In a case of roadside drug testing, a woman justified her positive salivary cannabis test by saying "I never smoke pot, but my partner smokes it all the time". Dr Lewis explained that this test does not pick up metabolites of THC, only the parent drug, and is not very sensitive, missing a large proportion of cannabis users (as reported by the European ROSITA study). Thus passive smoking could not cause a positive test. A man on methadone, who had not had a positive urine test for many years, blamed his positive urine cannabinoid test on his partner, who ‘smoked 30 cones each day’. A positive immunoassay test result is unlikely to be a result of passive inhalation. It is more likely be a false positive due to other medication, cross contamination or else laboratory error.

Dr Lewis described the benefits of using carboxy-THC:creatinine levels to help allow for variation in urine concentrations due to level of hydration. Cases were shown from the Drug Court, where declining THC:creatinine ratios were consistent with ongoing abstinence; in another case a spike in ration of THC:creatinine led to punitive action, but might have been explained by the person going to the gym, and mobilising cannabinoids stored in fat cells.

Another case from the Drug Court showed how the sequence of appearance or disappearance of diazepam metabolites (nordiazepam, oxazepam and temazepam) could be used to make inferences about recent diazepam use.
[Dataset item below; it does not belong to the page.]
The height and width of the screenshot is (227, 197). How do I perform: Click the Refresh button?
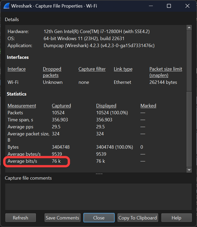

In this case, as in almost every example discussed, Dr Lewis was able to give examples of exceptions, where other causes than the most obvious might account for the result. So urine tests should never be interpreted uncritically by untrained people.

In another case, a worker was suspended for producing "dilute urine" (wrongly described as a "false negative urine test") because of low creatinine urine (1.4 mmol/L), and allegedly told he would need to produce two urine tests with creatinine higher than 5 mmol/L. However, this worker's serum creatinine was low owing to lean body build, while urea, electrolytes, specific gravity, osmolality were consistent with physiological urine. THC:creatinine ratios might help adjust for hydration (some people deliberately drink lots of water to dilute their urine) but could also discriminate against people with naturally low creatinine. A urine creatinine level as low as 0.9 mmol/L is physiologically achievable. Below this suggests the likelihood, and below 0.5 mmol/L the near certainty, of external interference with the sample, usually meaning dilution after urination.

Laboratories and clinicians need to be careful with the information they give as employers may misinterpret loose terminology.


Comments by Andrew Byrne, Richard Hallinan and Judith Meldrum, from Dr Lewis’ talk and power point presentation.